>>

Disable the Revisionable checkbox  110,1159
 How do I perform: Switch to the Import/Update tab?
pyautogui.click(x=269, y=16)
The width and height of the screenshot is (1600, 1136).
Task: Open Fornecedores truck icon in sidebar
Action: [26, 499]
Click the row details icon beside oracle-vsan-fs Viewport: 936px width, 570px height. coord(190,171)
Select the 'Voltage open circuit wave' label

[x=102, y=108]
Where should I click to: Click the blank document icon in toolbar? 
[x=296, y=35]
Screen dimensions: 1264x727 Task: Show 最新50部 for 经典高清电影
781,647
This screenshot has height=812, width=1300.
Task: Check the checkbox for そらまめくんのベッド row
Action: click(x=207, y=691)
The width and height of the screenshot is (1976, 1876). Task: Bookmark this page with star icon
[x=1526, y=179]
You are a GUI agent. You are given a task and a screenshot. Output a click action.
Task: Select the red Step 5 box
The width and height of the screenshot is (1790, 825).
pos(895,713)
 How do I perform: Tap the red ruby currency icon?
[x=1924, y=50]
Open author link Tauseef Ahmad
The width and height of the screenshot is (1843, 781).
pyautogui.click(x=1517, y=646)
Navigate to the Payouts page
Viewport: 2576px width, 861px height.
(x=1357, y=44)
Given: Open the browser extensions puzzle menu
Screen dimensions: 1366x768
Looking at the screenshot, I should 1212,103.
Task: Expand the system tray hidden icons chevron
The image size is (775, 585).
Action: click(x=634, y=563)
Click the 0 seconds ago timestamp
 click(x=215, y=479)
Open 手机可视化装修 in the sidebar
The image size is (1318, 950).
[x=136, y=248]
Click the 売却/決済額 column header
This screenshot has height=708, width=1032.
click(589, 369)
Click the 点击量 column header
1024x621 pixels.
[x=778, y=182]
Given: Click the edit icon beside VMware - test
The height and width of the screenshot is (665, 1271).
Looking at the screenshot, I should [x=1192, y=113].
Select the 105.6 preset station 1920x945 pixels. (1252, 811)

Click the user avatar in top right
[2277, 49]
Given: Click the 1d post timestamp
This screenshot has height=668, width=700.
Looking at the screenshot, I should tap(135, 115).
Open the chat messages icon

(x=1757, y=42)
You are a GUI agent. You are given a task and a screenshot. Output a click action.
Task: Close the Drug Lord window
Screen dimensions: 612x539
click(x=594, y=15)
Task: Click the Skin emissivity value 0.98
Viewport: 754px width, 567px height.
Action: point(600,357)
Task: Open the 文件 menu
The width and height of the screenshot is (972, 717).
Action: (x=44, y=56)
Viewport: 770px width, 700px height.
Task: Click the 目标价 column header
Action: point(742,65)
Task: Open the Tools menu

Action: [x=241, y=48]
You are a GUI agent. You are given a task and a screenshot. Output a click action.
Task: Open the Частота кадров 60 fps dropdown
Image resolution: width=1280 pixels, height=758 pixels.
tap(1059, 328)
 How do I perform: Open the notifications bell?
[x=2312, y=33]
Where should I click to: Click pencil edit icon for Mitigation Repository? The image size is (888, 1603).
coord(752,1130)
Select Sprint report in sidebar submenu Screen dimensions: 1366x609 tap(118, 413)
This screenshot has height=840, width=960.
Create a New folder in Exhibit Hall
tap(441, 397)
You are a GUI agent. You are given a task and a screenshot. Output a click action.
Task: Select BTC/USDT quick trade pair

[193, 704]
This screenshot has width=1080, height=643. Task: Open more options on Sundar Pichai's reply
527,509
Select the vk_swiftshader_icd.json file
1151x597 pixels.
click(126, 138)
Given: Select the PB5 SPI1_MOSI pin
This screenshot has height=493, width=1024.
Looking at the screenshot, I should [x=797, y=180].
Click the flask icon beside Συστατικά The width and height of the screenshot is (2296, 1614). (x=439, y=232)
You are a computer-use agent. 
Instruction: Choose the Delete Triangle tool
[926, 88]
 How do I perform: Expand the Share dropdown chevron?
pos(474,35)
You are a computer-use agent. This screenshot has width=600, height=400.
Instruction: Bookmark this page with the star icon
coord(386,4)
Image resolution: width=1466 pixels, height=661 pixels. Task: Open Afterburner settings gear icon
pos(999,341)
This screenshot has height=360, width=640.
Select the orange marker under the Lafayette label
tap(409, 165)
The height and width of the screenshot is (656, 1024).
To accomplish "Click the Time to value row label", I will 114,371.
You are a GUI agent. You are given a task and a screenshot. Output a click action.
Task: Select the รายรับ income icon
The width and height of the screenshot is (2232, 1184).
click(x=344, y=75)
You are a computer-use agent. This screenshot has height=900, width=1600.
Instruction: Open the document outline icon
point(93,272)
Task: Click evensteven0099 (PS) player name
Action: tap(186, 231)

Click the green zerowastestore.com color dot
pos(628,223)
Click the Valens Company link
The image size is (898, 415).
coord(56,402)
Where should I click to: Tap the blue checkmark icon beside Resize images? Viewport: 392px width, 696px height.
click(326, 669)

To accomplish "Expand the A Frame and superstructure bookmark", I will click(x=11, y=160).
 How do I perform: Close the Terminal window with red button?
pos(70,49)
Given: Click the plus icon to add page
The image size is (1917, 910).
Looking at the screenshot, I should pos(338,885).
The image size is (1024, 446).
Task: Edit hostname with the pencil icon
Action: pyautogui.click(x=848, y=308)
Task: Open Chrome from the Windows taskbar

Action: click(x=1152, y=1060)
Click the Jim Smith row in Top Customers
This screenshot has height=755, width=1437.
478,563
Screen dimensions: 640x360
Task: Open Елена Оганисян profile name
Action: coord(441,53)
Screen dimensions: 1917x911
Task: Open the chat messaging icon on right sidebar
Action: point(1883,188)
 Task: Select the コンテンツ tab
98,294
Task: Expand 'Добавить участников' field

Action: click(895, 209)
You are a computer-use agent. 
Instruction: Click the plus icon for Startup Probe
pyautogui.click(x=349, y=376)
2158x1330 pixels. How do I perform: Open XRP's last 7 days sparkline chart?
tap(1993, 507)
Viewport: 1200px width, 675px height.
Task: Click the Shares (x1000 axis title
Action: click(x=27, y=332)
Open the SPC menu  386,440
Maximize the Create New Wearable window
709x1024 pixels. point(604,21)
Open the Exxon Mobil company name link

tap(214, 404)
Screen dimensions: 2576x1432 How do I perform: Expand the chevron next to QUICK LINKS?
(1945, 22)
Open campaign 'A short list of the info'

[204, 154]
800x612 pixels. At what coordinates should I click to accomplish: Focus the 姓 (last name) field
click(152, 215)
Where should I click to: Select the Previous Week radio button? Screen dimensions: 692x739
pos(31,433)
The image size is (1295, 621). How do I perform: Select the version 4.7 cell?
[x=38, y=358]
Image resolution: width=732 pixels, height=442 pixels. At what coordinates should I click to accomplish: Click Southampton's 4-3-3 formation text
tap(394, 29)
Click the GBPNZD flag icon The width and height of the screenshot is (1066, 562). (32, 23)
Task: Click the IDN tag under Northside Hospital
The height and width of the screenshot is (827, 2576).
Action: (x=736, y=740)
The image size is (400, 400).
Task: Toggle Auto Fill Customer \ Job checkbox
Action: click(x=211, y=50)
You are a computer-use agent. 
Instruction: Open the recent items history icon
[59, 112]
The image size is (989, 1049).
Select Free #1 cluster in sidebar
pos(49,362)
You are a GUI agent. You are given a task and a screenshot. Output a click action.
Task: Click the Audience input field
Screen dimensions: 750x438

<<

* **EXERCISE DETAILS**:
Copy the part of the records above that opens with the line containing "Task: Open the Tools menu" and closes with the line containing "Looking at the screenshot, I should [x=797, y=180].", replacing "notifications bell" with "alerts bell" and changing nothing else. Give only those lines.

* **THE RESULT**:
Task: Open the Tools menu

Action: [x=241, y=48]
You are a GUI agent. You are given a task and a screenshot. Output a click action.
Task: Open the Частота кадров 60 fps dropdown
Image resolution: width=1280 pixels, height=758 pixels.
tap(1059, 328)
 How do I perform: Open the alerts bell?
[x=2312, y=33]
Where should I click to: Click pencil edit icon for Mitigation Repository? The image size is (888, 1603).
coord(752,1130)
Select Sprint report in sidebar submenu Screen dimensions: 1366x609 tap(118, 413)
This screenshot has height=840, width=960.
Create a New folder in Exhibit Hall
tap(441, 397)
You are a GUI agent. You are given a task and a screenshot. Output a click action.
Task: Select BTC/USDT quick trade pair

[193, 704]
This screenshot has width=1080, height=643. Task: Open more options on Sundar Pichai's reply
527,509
Select the vk_swiftshader_icd.json file
1151x597 pixels.
click(126, 138)
Given: Select the PB5 SPI1_MOSI pin
This screenshot has height=493, width=1024.
Looking at the screenshot, I should [x=797, y=180].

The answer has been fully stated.